Extend the article on kidney legislation in state legislatures below, picking up after its final sentence.

Document section:

################

Kidney bills in state legislatures amid a pandemic
This has been a tough year for kidney patients and living organ donors hoping for relief and widespread change that would improve the lives of those fighting kidney disease. Though hundreds of bills were introduced in state legislatures across the country at the beginning of 2020, as soon as the COVID-19 pandemic hit the United States most of this legislation came to a screeching halt. Even though some state legislatures are returning to business, the focus has drastically changed to managing the pandemic and trying to find solutions for the massive budget deficits states are now facing.
But it is not all bad news. In 2020, state lawmakers in 19 states introduced legislation to remove financial barriers for organ donors and their employers. So far this year, the governors of Kentucky and Utah have signed such bills into law and the Missouri legislature has sent a bill to the governor’s desk. Nine states have passed resolutions to raise awareness of the importance of organ donation and to increase public education of kidney disease. The governor of Texas signed a bill into law that creates a task force to study chronic kidney disease in order to find ways to better prevent and treat it. A similar bill is also awaiting the signature of the governor of Illinois.

################

Records:
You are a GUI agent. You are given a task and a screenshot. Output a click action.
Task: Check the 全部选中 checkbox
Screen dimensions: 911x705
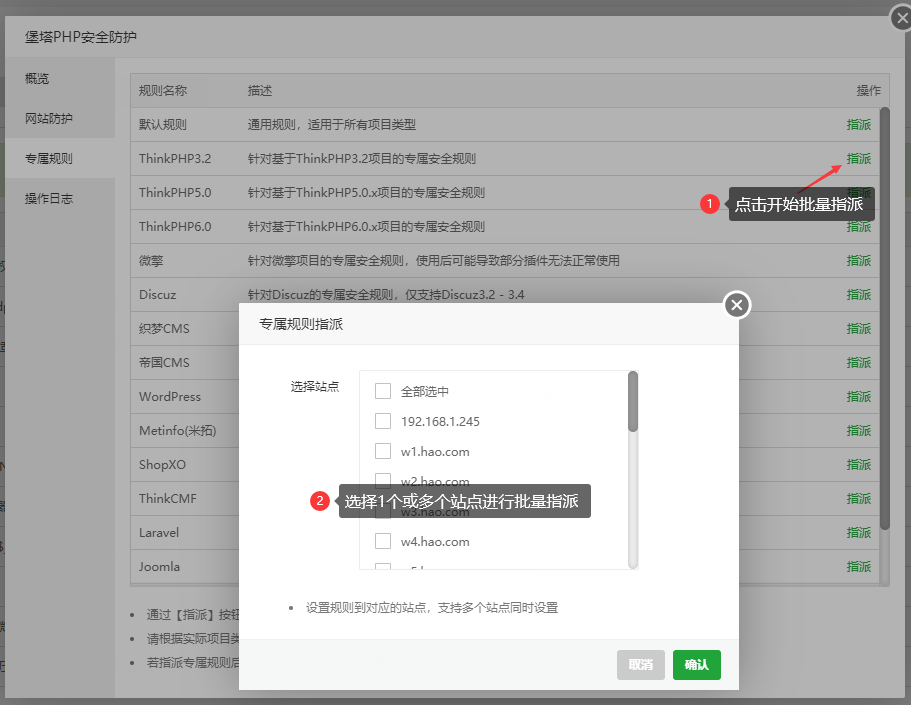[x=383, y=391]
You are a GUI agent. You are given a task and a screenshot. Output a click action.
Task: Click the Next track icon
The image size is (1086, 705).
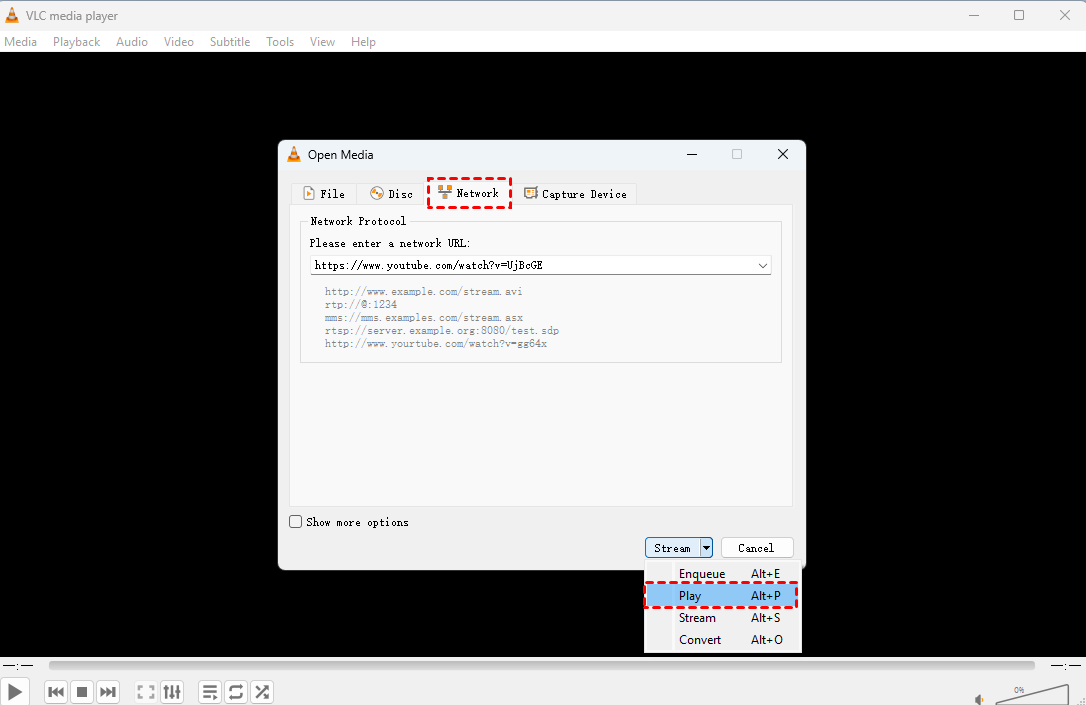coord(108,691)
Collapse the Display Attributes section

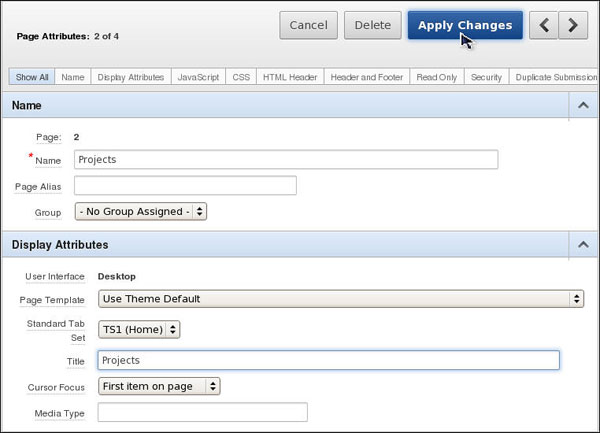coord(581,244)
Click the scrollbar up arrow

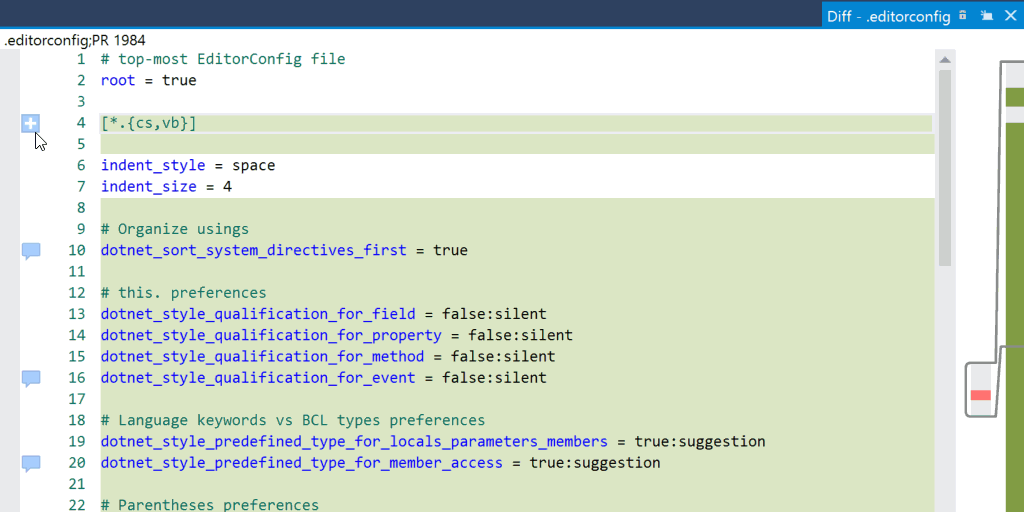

################

Your response:
While a bill to extend Medicare Supplement Insurance (Medigap) to patients under 65 in Arizona failed, the bill’s sponsor, state Rep. Kelli Butler, intends to reintroduce this important piece of legislation to provide this needed protection to patients.
The pandemic, though devastating, has led lawmakers and health care advocacy groups to focus more attention on legislative measures to protect patients from surprise medical bills and predatory copay accumulator policies from insurance companies, and to expand Medicaid. The American Kidney Fund is on the front lines of these efforts along with dozens of other nonprofit organizations. Several of these bills are likely to pass into law in the coming months.
While the situation is arguably less promising than in previous years, we still see positive changes being enacted for kidney patients. Hopefully, even in these bleak times, this signals the start of a continuing wave of policy changes for the future.